==== Information supplied ====

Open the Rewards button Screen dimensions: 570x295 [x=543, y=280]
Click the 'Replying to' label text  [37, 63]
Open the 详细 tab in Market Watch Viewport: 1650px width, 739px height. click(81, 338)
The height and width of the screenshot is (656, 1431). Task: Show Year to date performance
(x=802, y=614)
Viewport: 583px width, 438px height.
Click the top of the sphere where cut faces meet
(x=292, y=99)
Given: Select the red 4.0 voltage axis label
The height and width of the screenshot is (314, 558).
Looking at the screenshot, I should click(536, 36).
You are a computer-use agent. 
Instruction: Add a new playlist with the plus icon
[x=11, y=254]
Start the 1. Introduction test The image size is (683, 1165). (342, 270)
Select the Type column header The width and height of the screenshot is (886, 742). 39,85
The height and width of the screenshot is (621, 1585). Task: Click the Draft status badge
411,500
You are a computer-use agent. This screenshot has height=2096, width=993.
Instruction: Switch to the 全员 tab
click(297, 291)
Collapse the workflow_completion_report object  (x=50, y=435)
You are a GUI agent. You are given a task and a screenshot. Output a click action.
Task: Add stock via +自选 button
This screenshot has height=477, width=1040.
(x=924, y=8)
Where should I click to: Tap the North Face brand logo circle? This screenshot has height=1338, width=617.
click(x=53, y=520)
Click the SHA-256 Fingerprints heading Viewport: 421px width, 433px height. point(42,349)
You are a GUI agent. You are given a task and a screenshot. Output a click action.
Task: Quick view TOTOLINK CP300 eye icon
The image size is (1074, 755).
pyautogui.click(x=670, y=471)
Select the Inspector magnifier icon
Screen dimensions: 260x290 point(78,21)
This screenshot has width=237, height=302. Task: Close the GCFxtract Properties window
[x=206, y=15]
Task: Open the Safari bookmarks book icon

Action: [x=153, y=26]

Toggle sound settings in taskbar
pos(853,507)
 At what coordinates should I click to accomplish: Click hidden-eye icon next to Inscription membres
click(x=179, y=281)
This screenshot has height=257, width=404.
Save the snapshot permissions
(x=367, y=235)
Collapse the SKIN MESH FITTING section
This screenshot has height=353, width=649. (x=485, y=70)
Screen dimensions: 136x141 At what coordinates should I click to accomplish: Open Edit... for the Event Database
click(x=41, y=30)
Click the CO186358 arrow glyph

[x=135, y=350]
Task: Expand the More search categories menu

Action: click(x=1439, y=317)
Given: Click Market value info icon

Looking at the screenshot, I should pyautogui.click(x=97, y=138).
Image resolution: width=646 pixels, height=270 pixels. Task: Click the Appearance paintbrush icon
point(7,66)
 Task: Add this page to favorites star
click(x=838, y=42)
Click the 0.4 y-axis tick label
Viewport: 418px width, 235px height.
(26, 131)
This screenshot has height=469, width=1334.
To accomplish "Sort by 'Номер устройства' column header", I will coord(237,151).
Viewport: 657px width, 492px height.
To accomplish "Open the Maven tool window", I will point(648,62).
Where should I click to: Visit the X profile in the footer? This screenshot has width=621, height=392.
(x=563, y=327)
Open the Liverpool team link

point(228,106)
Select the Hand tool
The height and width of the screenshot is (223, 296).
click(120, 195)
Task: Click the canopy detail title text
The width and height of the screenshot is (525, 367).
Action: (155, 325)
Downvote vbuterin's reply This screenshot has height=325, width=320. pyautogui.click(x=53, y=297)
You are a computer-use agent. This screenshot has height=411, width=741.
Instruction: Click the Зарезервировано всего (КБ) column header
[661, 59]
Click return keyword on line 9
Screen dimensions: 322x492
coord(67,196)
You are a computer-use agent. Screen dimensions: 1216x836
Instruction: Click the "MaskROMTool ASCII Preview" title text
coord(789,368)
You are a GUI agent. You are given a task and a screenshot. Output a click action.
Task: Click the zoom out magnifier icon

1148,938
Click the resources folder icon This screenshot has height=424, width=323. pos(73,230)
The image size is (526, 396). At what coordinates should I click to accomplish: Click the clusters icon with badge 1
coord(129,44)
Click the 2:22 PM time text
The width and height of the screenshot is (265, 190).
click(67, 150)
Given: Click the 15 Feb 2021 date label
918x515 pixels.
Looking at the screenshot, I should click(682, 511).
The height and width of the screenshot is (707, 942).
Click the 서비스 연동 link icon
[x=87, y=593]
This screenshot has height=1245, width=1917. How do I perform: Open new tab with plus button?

====

The exercise
Copy out the part of the listing above that opens with the line containing "Open the 详细" and closes with the line containing "[x=11, y=254]", reproducing every line unchanged.

Exercise solution
Open the 详细 tab in Market Watch Viewport: 1650px width, 739px height. click(81, 338)
The height and width of the screenshot is (656, 1431). Task: Show Year to date performance
(x=802, y=614)
Viewport: 583px width, 438px height.
Click the top of the sphere where cut faces meet
(x=292, y=99)
Given: Select the red 4.0 voltage axis label
The height and width of the screenshot is (314, 558).
Looking at the screenshot, I should click(536, 36).
You are a computer-use agent. 
Instruction: Add a new playlist with the plus icon
[x=11, y=254]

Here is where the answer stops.